Same for custom conversions and I document everything in Google Docs or Spreadsheets. I also document a lot of my custom conversions especially audiences and basecamps so I have documents for each client, for different audiences, it piles up, I tell you. Just using Spreadsheets, I think that is kind of the best way to go about it just to keep track of everything and for you not to get lost in the amount of data and different audiences and custom conversions and every other assets.
Mike: Awesome. I think that’s probably a pretty good place for us to wrap up. Is there anything that you wanna add or leave the listeners with?
Mojca: Maybe just giving one advice. I know that the Facebook might look very overwhelming. When you decide that you want to start advertising, you come on Facebook and you open up your Facebook Ads Manager and there are a ton of different options that you can choose from, don’t be afraid, it’s all very manageable. Facebook is really trying to simplify the process of advertising. Just like I said, start slow, invest a couple of bucks in launching your first campaign and see where that takes you and I promise that it will be worth it.
Mike: Awesome. If people have questions for you or they wanna follow up and kind of check into what you’re working on or if they wanna have you manage their Facebook Ads, where can they find you?
Mojca: Yeah. I would love for them to write me, I have my email so firstname.lastname@example.org. I would be more than happy to answer any questions or hesitation or to just help them with setting up their first campaign. Send me an email at email@example.com or if you’re interested in my blog posts and videos that I publish, services, you can find me on superspicymedia.com and you’ll find everything there.
Mike: I also see a link here for the facebookadsacademy.com?
Mojca: Oh, correct, yeah. I have the Facebook Ads Academy. If you’re just starting out with advertising and you need someone to pretty much hold your hand and help you with launching your first campaign or if you already launched the campaign and you have a question of how to set things up or what does this mean or what do these results mean, Facebook Ads Academy is definitely a great way to start. It’s basically a community of small business owners, we just help each other out when it comes to Facebook advertising, give each other advice, comment on specific visuals or copy.

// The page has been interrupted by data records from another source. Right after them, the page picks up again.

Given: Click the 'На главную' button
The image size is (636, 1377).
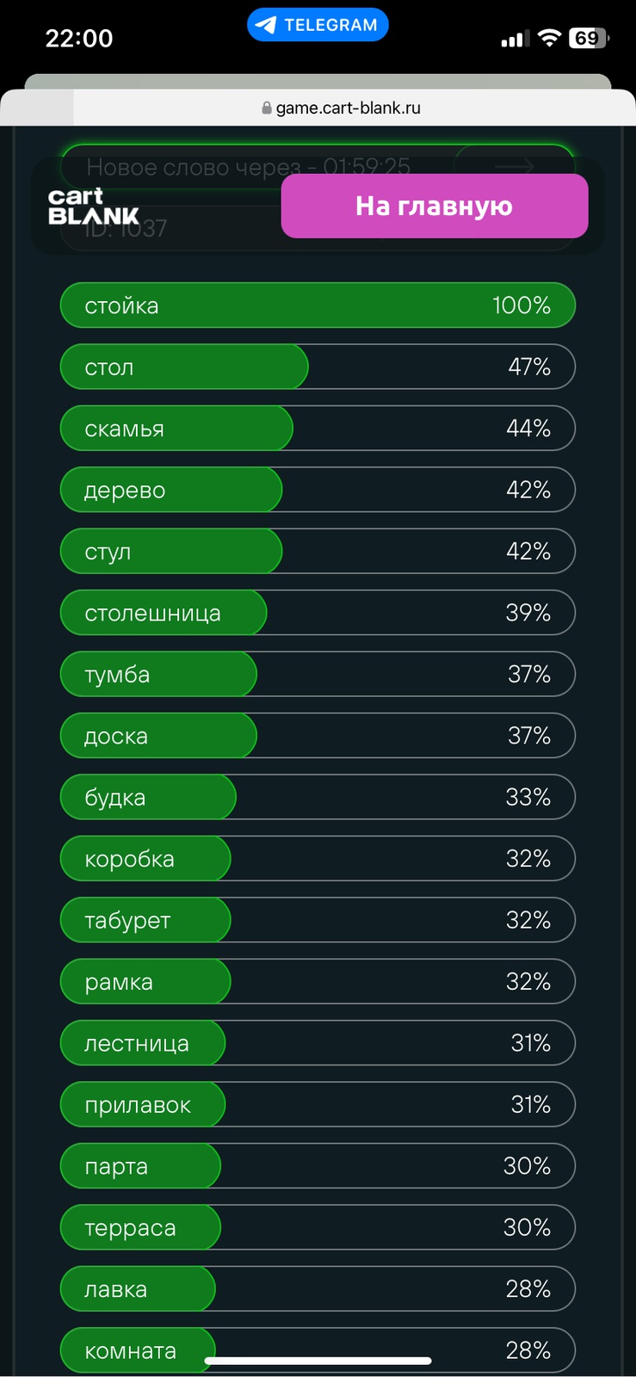Looking at the screenshot, I should (435, 206).
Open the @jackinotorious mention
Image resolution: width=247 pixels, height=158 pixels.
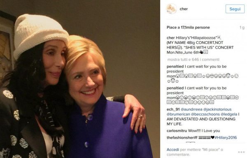click(217, 109)
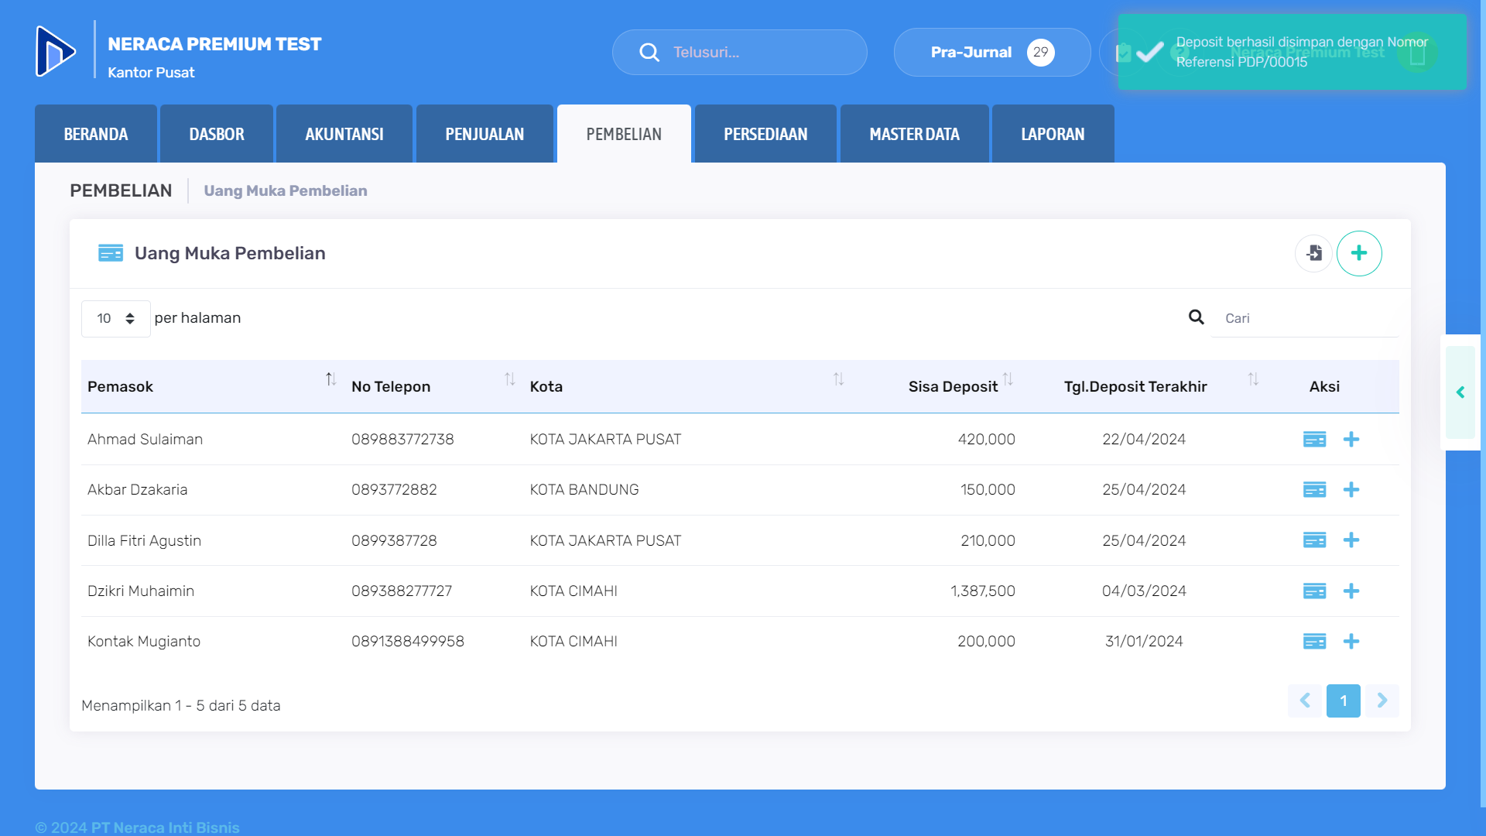Open deposit card icon for Dilla Fitri Agustin
Viewport: 1486px width, 836px height.
tap(1314, 540)

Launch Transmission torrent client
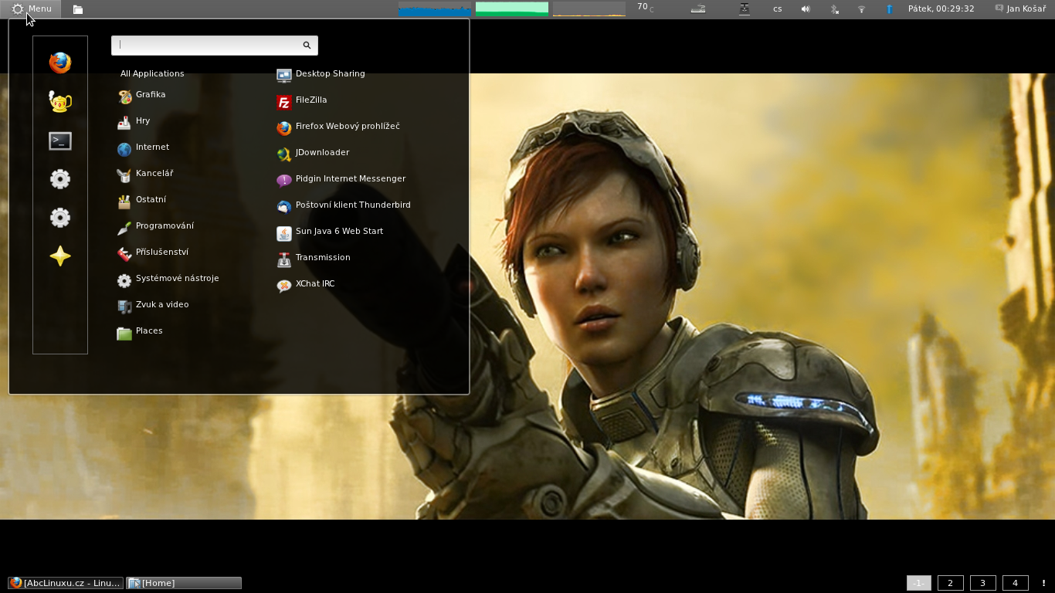322,258
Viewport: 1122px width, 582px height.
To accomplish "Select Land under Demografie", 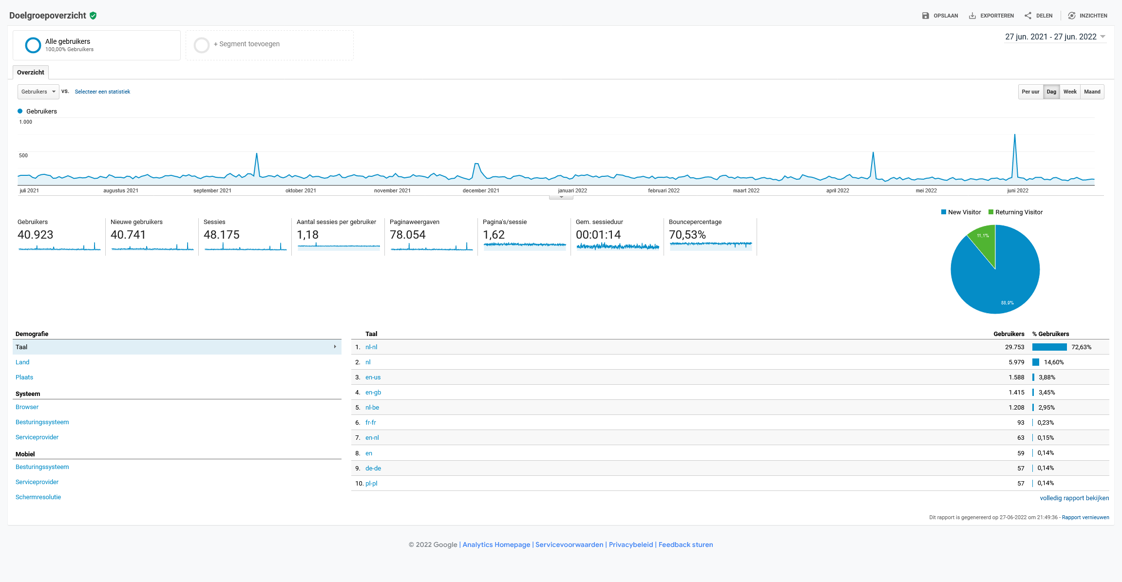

Mike: I could say from experience that looking through the Facebook Ads Manager right next to somebody else who’s supposedly using the exact same thing, sometimes the interfaces can be very different from one to the next. I remember you telling me over FemtoConf that the ads manager, they’re running like a couple dozen of them at the same time basically A/B testing between them. Your interface could very well be different from somebody else’s.
Mojca: Yeah. I actually heard that they’re running hundreds of different Facebook Ads Manager. You might have a Facebook Ads Manager version that I do not have. I used to remember FemtoConf, I think they were like three different versions of Facebook Ads but it’s just that we were working with.
Mike: Yeah. They were like six or seven people in the room which makes that even scary.
Mojca: Yeah, it was crazy.
Mike: I think that about wraps us up for the day. Mojca, thank you very much for coming on the show. I really appreciate you having you.
Mojca: Thank you so much for having me.
Mike: We will see you at MicroConf in about five weeks or so too.
Mojca: Yeah. I’m so excited. This is going to be my first time in Vegas.
Mike: Awesome. You will be there straight through Growth Edition through Start Edition.
Mojca: Oh yeah.
Mike: If anyone is there, feel free to stop by and say hi.